X

Microsoft takes a page from Linux playbook

In an unprecedented move, the software giant is sharing its Windows source code with customers in a lesson learned from its open-source competitors.

Mary Jo Foley
Mary Jo Foley has covered the tech industry for 30 years for a variety of publications, including ZDNet, eWeek and Baseline. She is the author of Microsoft 2.0: How Microsoft plans to stay relevant in the post-Gates era (John Wiley & Sons, 2008). She also is the cohost of the "Windows Weekly" podcast on the TWiT network.
Mary Jo Foley
3 min read
Contrary to popular myth, Microsoft doesn't hate everything about open source.

While Microsoft executives publicly vacillate between declaring Linux either the most hyped operating system or the biggest threat to Windows, in reality, the company has learned some powerful lessons from its open-source competitors.

In fact, in an unprecedented move, during the past six months Microsoft has made available to "hundreds" of its larger customers copies of its closely guarded Windows source code, said Doug Miller, group product manager with Microsoft's Windows .Net server marketing group.

"Our goal is to CNET's Linux Centermake this (source code) available to many hundreds of customers," Miller said during an interview at the LinuxWorld Conference and Expo trade show in New York this week.

Source code is the set of underlying programming instructions that comprise an operating system.

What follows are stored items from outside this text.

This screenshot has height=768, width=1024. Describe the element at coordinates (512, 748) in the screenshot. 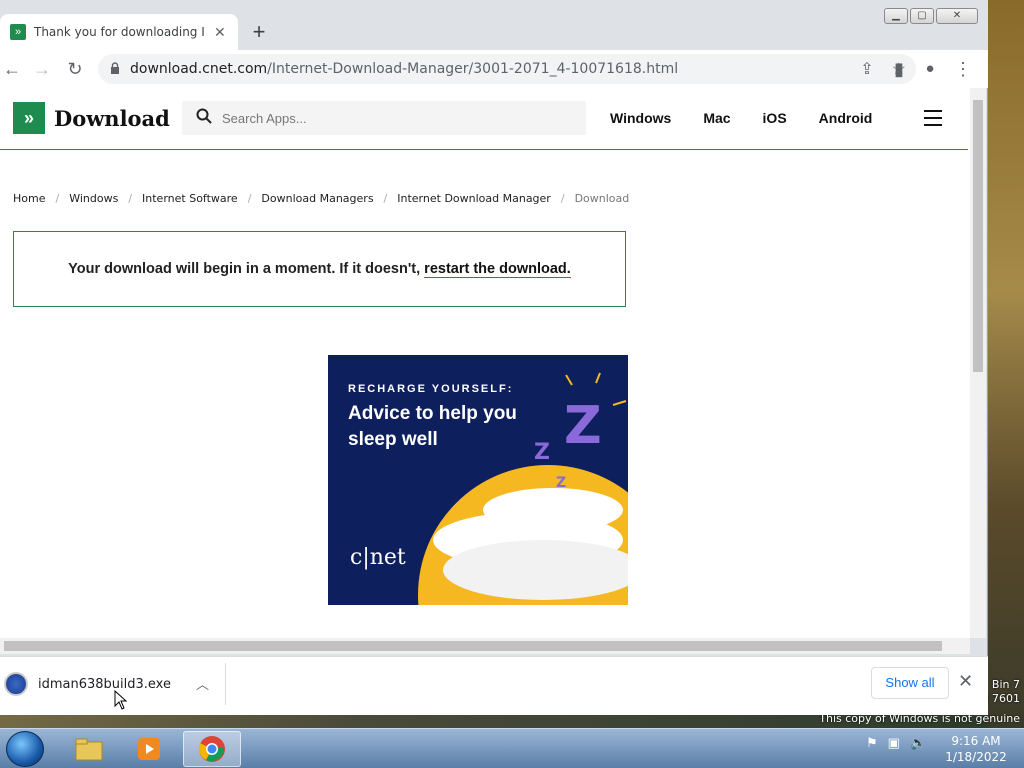

I see `taskbar: ⚑ ▣ 🔈 9:16 AM 1/18/2022` at that location.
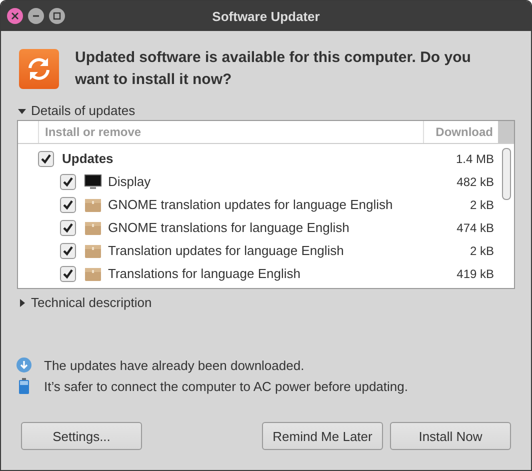 Image resolution: width=532 pixels, height=471 pixels. I want to click on download-size: 482 kB, so click(475, 181).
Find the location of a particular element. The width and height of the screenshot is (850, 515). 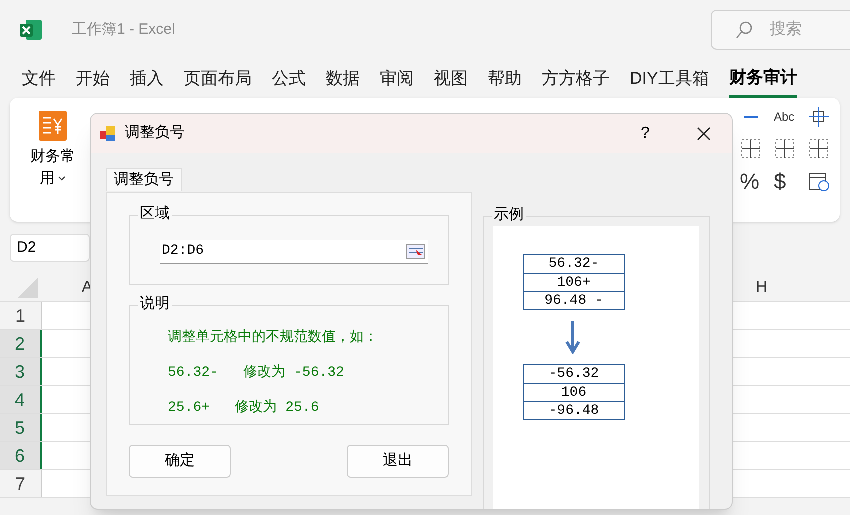

row-header: 3 is located at coordinates (21, 372).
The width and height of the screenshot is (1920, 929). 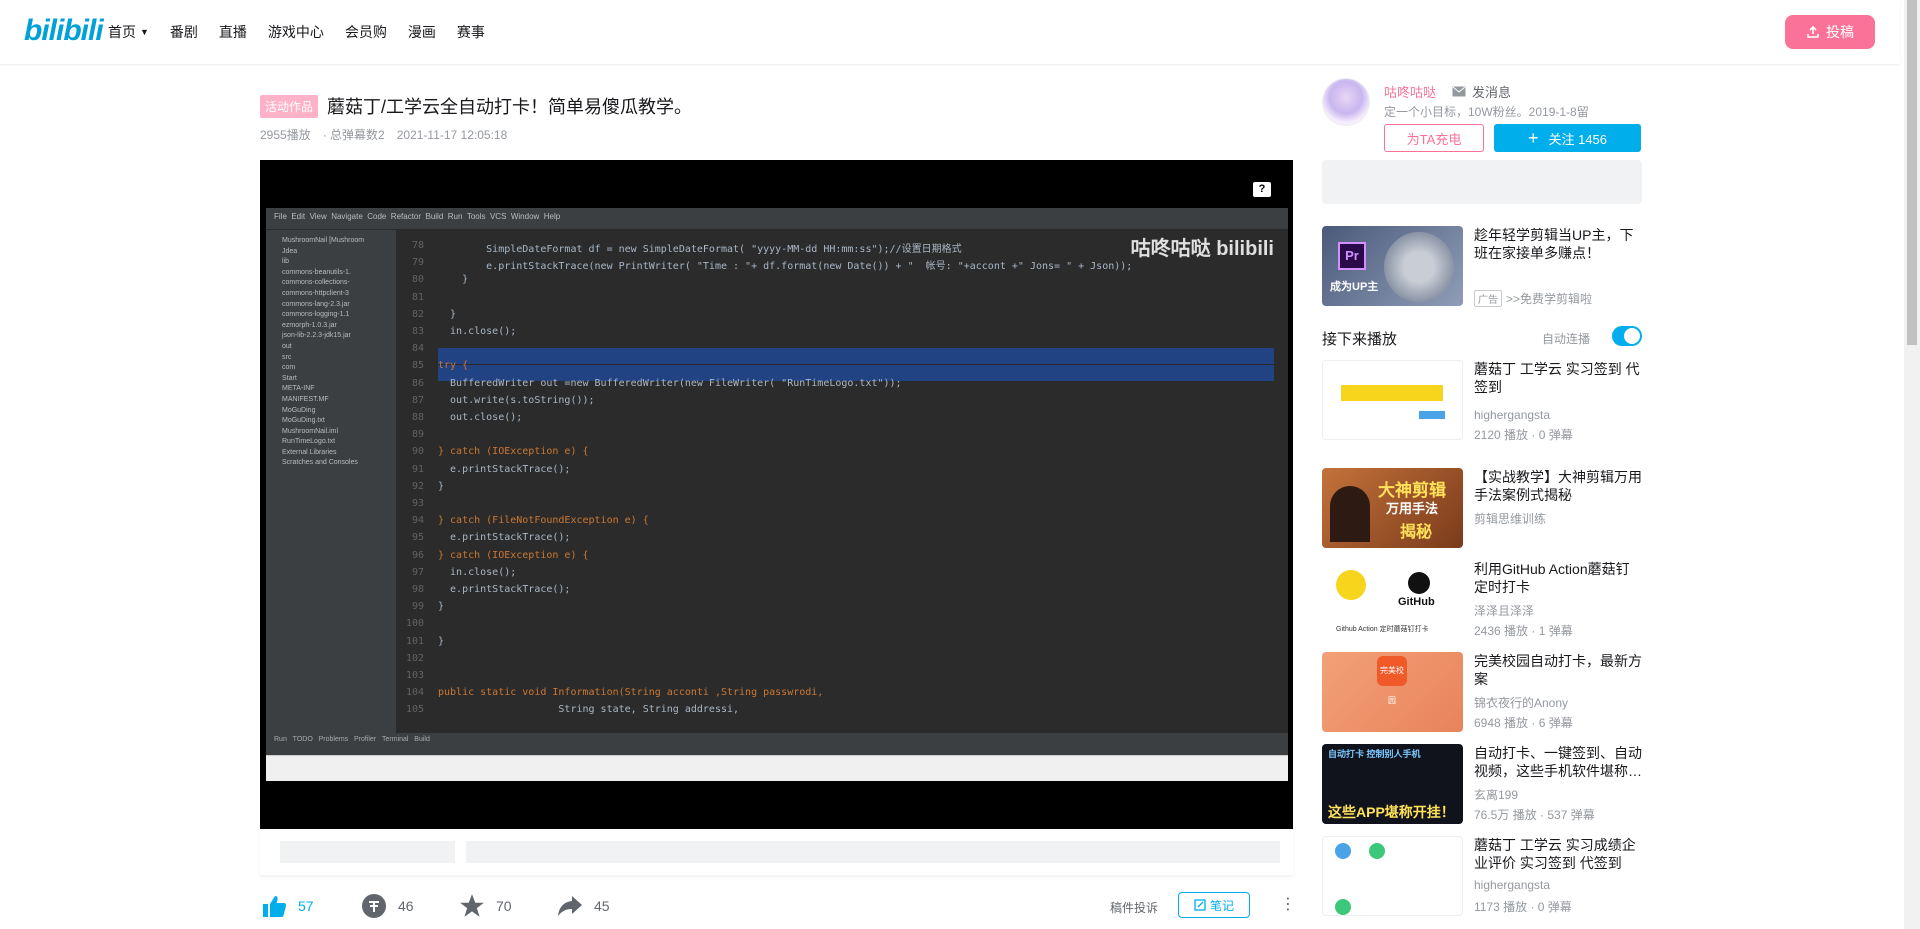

In general, open source refers to software such as the Linux operating system that allows programs to be modified by consumers.

By contrast, Microsoft has traditionally retained tight control over the Windows source code, which company executives have called Microsoft's "crown jewels."

Microsoft has licensed elements of the Windows source code to less than 100 software and hardware developers working closely with the software giant on evolving the operating system, according to sources close to Microsoft. The company also has licensed the Windows source code to universities and government bodies under restrictive terms that allow them to work with the code but not make changes to it.

While Microsoft CEO Steve Ballmer has suggested over the past two years that the company is interested in making the Windows source code more freely available, there has been little evidence that Microsoft actually is interested in doing so--until now.

"Microsoft is so security-conscious about letting the Windows source slip into anyone's hands" that a move to liberalize its source availability among customers is surprising, said Summit Strategies analyst Dwight Davis.

Davis said that during the remedy phase of the Department of Justice's antitrust trial against the software giant, Microsoft fought suggestions that it be required to share Windows source code with any kind of neutral third-party licensing body.

No open Windows here
Microsoft is not going so far as to allow its customers to tamper with the Windows source, Miller emphasized. By contrast, software that is licensed under the terms of the GNU General Public License may be altered by developers, as long as they agree to publish any changes before publicly distributing the modified source code.

"We don't want to be in the situation that Linux is in, where there are more than 140 different distributions, leading to serious fragmentation," Miller said.

Nonetheless, Miller said Microsoft has become proactive in talking to customers about the plusses and minuses of open-source software. He said Microsoft is constantly evaluating the packaging, pricing, channel programs, methods of distribution and other factors that lead customers to select one software product over another.

"Only a very small number of our customers want source code," Miller said, "but we've gotten a lot more aggressive in the past six months" about providing Microsoft's largest customers with source code if they express an interest in having it.

Miller said that Microsoft's expectation is that customers who find a bug or another change they would like to see made in the source would contact Microsoft for tweaks.

Miller said that Microsoft and its customers have not found many other open-source elements worthy of emulation. He said Microsoft believed its existing software development and testing paradigms served the company well. Miller added that Microsoft is moving to a subscription model, rather than to the open-source business model of free software, supported by paid-for consulting services.